Requirement — Copy each of the records below word for word, with every line kept as it stands.

Stored rows —
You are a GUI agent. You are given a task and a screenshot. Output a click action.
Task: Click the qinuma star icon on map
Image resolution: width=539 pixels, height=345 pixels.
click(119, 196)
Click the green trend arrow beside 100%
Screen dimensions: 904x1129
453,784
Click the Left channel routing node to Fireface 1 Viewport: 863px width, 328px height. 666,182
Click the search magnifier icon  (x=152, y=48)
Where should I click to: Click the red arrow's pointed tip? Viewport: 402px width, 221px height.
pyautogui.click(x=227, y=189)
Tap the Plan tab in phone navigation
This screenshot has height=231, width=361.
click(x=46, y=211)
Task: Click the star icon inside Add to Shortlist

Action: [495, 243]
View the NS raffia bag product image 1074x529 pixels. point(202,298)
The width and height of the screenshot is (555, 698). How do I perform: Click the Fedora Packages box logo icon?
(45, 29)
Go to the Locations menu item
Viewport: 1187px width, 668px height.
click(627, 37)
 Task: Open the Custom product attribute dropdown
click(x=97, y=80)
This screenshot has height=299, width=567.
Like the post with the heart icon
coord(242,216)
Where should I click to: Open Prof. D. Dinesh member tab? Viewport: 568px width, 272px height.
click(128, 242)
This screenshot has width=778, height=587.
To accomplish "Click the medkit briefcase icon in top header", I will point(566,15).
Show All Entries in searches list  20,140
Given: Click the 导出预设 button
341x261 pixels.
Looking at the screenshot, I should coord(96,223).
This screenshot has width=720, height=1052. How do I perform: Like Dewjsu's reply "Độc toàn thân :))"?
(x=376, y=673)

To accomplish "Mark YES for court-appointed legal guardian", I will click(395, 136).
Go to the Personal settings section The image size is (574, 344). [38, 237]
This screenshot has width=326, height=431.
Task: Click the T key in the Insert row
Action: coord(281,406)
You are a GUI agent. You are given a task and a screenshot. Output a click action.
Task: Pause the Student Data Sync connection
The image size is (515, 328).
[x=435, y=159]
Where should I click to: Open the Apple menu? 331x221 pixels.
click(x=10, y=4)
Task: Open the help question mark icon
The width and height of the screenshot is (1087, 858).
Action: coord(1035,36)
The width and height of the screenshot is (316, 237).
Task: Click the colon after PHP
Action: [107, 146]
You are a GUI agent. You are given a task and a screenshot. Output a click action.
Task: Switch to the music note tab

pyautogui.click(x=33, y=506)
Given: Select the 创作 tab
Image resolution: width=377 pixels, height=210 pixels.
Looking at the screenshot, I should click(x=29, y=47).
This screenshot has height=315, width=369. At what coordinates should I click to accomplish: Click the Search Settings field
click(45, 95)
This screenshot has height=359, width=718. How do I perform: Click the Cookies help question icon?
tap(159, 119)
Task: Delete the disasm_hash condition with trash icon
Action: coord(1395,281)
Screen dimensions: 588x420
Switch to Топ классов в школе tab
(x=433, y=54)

Output of the exercise —
You are a GUI agent. You are given a task and a screenshot. Output a click action.
Task: Click the qinuma star icon on map
Image resolution: width=539 pixels, height=345 pixels.
click(119, 196)
Click the green trend arrow beside 100%
Screen dimensions: 904x1129
453,784
Click the Left channel routing node to Fireface 1 Viewport: 863px width, 328px height. 666,182
Click the search magnifier icon  (x=152, y=48)
Where should I click to: Click the red arrow's pointed tip? Viewport: 402px width, 221px height.
pyautogui.click(x=227, y=189)
Tap the Plan tab in phone navigation
This screenshot has height=231, width=361.
click(x=46, y=211)
Task: Click the star icon inside Add to Shortlist

Action: [495, 243]
View the NS raffia bag product image 1074x529 pixels. point(202,298)
The width and height of the screenshot is (555, 698). How do I perform: Click the Fedora Packages box logo icon?
(45, 29)
Go to the Locations menu item
Viewport: 1187px width, 668px height.
click(627, 37)
 Task: Open the Custom product attribute dropdown
click(x=97, y=80)
This screenshot has height=299, width=567.
Like the post with the heart icon
coord(242,216)
Where should I click to: Open Prof. D. Dinesh member tab? Viewport: 568px width, 272px height.
click(128, 242)
This screenshot has width=778, height=587.
To accomplish "Click the medkit briefcase icon in top header", I will point(566,15).
Show All Entries in searches list  20,140
Given: Click the 导出预设 button
341x261 pixels.
Looking at the screenshot, I should coord(96,223).
This screenshot has width=720, height=1052. How do I perform: Like Dewjsu's reply "Độc toàn thân :))"?
(x=376, y=673)

To accomplish "Mark YES for court-appointed legal guardian", I will click(395, 136).
Go to the Personal settings section The image size is (574, 344). [38, 237]
This screenshot has width=326, height=431.
Task: Click the T key in the Insert row
Action: coord(281,406)
You are a GUI agent. You are given a task and a screenshot. Output a click action.
Task: Pause the Student Data Sync connection
The image size is (515, 328).
[x=435, y=159]
Where should I click to: Open the Apple menu? 331x221 pixels.
click(x=10, y=4)
Task: Open the help question mark icon
The width and height of the screenshot is (1087, 858).
Action: coord(1035,36)
The width and height of the screenshot is (316, 237).
Task: Click the colon after PHP
Action: [107, 146]
You are a GUI agent. You are given a task and a screenshot. Output a click action.
Task: Switch to the music note tab

pyautogui.click(x=33, y=506)
Given: Select the 创作 tab
Image resolution: width=377 pixels, height=210 pixels.
Looking at the screenshot, I should click(x=29, y=47).
This screenshot has height=315, width=369. At what coordinates should I click to accomplish: Click the Search Settings field
click(45, 95)
This screenshot has height=359, width=718. How do I perform: Click the Cookies help question icon?
tap(159, 119)
Task: Delete the disasm_hash condition with trash icon
Action: coord(1395,281)
Screen dimensions: 588x420
Switch to Топ классов в школе tab
(x=433, y=54)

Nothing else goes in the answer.